Continued from page 1

“We did not make a proposal which mirrored the owners’ proposal,” Fehr said. “We did not say let’s go back to when we didn’t have a salary cap. We said, `Look, there is a meaningful disparity in revenue between the teams, and in recognition of that, there is a way we think we can fix the system so we don’t end up in the same problem all over again.

“If you look at what happened in all the cap sports … it doesn’t matter what the sport is, and it doesn’t matter what the claimed economics are, the proposal is always the same: it is always players will take a lot less money, and if not we will lock you out. It’s regrettable, but that is the world we seem to live in.”

The NHL has backed off its previous demand of a 24 percent cut on all existing contracts _ a key component of the deal that ended the season-long lockout in 2005 _ but the league is seeking cuts in other ways to make up for that.

“We’re not asking for a rollback,” Bettman said. “We have said that our proposal _ the one that is time-sensitive _ would have a phase-in, and while it contemplates the possible reduction in player share, if you use our estimates it would be under 10 percent. If you use the players’ association’s estimate on revenue growth, it would actually be 7 percent.

“When you factor all of that in, it seems to me that having a work stoppage and damaging (hockey-related revenue) long term really doesn’t make a whole lot of sense.”

Fehr conceded that the phase-in does slow the rate the players would absorb cuts, but not in a significant manner.

“The phase-in in the first year would hit the players a little bit less than the full phase-in, it would reduce the share from 57 to 49 rather than from 57 to 47,” he said. “While it is accurate in a sense that the owners’ proposal does not take quite as much money from the players, somebody might say that they’ve moved from an extraordinary large amount to a really very big amount.”

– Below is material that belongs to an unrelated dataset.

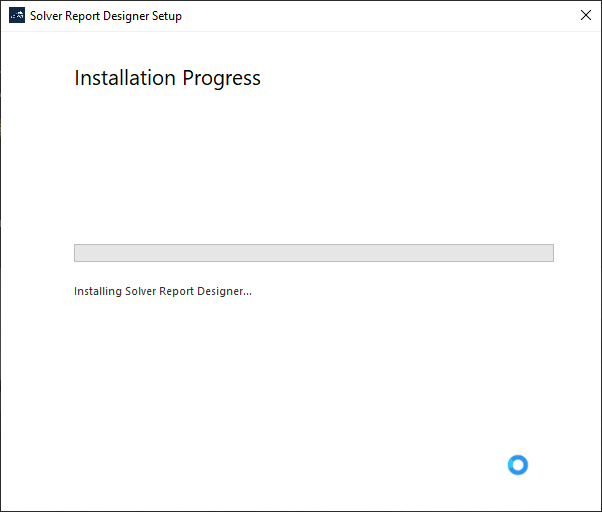
Task: Select the "Installation Progress" heading
Action: (167, 78)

As he has all along, Bettman insisted that the league will not operate the upcoming season under the current economic plan, and cited damage that will result from an impending lockout as the reason why the current offer won’t be viable after this weekend.

“What we would be prepared to do now to make a deal before there is extensive damage is not the same that we will be prepared to do in the event we get to a point where we have suffered the damage,” Bettman said. “We looked at their proposal. It was clear that there wasn’t very much movement at all.”

Elsewhere, the union filed an application with Quebec’s labor relations board, along with at least 16 Montreal Canadiens, asking it to declare a lockout illegal in the province. A hearing on the application is scheduled for Friday.

“The players don’t want to see hockey interrupted,” Fehr said. “We believe under Quebec law, a lockout would not be appropriate and would not be legal, so we are asserting that position. We would like to think that is consistent with the interests of the fans and eventually consistent with the interests of the owners.

“We’ll let the legal proceedings take care of themselves.”

What makes this week unusual _ in addition to the looming deadline _ is the number of players on hand. It will indeed be the offseason’s biggest show of force. Pittsburgh captain Sidney Crosby, one of the league’s biggest stars, is one of them. He skated on Tuesday with some of his Penguins teammates in suburban Pittsburgh before traveling to New York.

“We’re not in position to make a judgment as to whether this is going to be productive. We have to wait and see,” Fehr said. “Every day is in some sense more important than the last one.

“You can only make a deal when people are ready to make a deal.”